We stir in our quarters, our brains pulsing like the red light. It is a beacon of hope. We all feel it. No one knows what drew those before us to the stars. Ask them and they’ll tell you, “freedom” or “limitless possibilities,” and in a way, that’s what we’re out here searching for, isn’t it? Some run from freedom. Freedom means mistakes. It means your choices and their consequences are yours, good or bad. Limitless possibilities breed limitless opportunities for failure. But what if we tipped the odds? What if we found something to keep failure at bay, a sword against an unpredictable dragon?
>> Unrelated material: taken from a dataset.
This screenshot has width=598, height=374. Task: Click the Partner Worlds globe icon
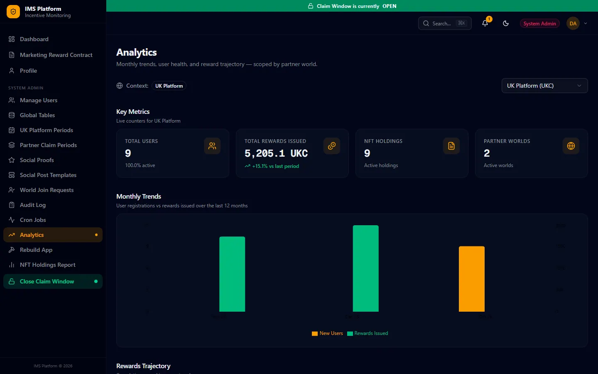[571, 146]
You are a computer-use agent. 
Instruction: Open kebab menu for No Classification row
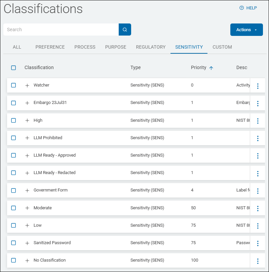(258, 261)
What if the thing that’s drawn us to this flickering tapestry isn’t an abstract notion, but a tangible antidote to acquiescence?
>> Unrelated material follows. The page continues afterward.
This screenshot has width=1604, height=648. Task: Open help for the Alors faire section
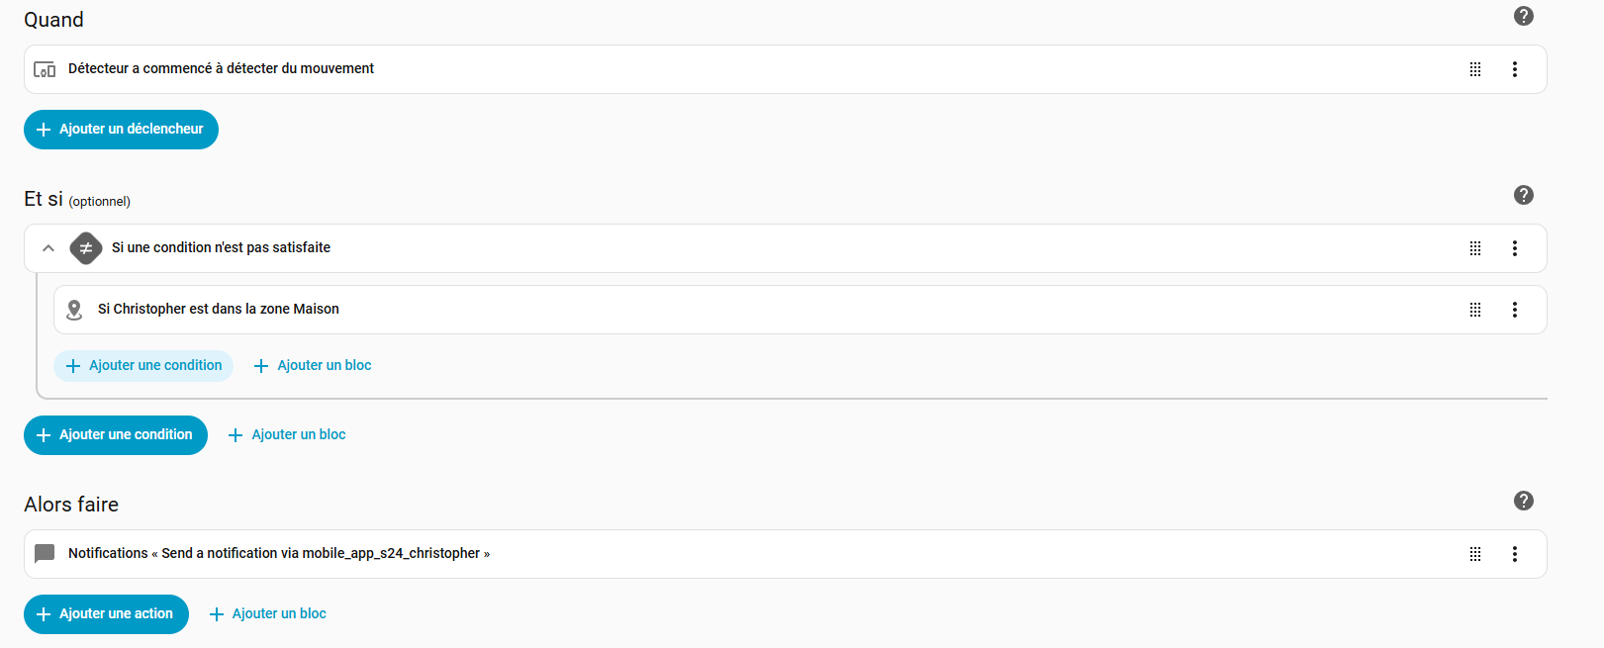coord(1523,501)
The ship jitters along the atmosphere like a stone across a pond, blaring a jarring horn as it lands. The ramp descends and our eyes gorge themselves on a wasteland of red. Stone pyramids grow toward the sky while the mountains beyond languish with peaks seemingly squashed by giant thumbs. Our wrist-comms pulse with the signal and we follow it.
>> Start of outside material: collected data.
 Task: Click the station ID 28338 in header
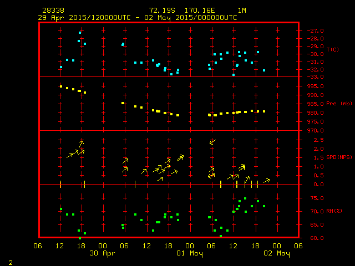pyautogui.click(x=53, y=11)
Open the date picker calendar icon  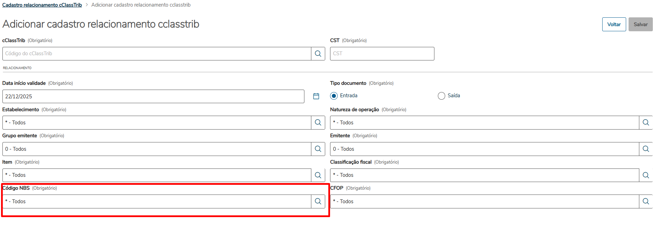316,96
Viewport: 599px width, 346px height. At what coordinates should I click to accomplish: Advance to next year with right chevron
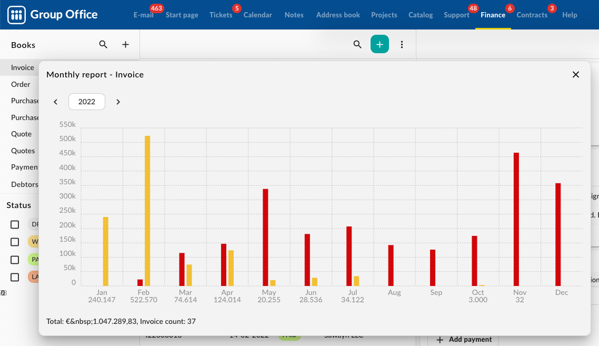pos(118,102)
We traverse for hours, the planet’s two small suns cooking overhead, then we see it—tall and glassy, shimmering as though a fire rages within its walls. This structure is as familiar to us as it is foreign. A skyscraper. We are drawn to it like mosquitoes to a bug zapper, and more of the area materializes out of the haze. Smaller structures, some dome-like in shape, others shorter versions of the mother building, present themselves to us in various states of decay. The skyscraper remains intact and unscathed.
As we approach, the building’s front opens to reveal a gaping black doorway. We step inside and the suit’s sensors alert us to stable oxygen levels. We retract our helmets. Circles of light illuminate at our feet leading up to a large platform. We step aboard and a low hum rumbles under us. The platform fires upward and in seconds we are hundreds of stories above the ground. We follow along a narrow path ahead, avoiding the urge to look down, to a wall that peels away like excess skin. A room lies beyond, its floor a black, endless void. There is a glass surface with a creature laying on top several feet away. Two white orbs dodge and weave around the creature, passing beams of light over its body and beeping to one another, monitoring its condition.
“…Come,” he says.
We inch forward, not realizing we’re standing over the being until we’re right next to him. His body is emaciated and his limbs are bent like gnarled tree branches. His eyes are larger than ours and as black as the floor.
“We tracked the signal here,” I tell him. “We’re looking for whatever it was that helped us, that propelled our species forward.”
“It…is almost…gone,” he says.
After each shallow breath, his raspy voice spits out a few more words of an explanation we did not ask for, one we do not deserve.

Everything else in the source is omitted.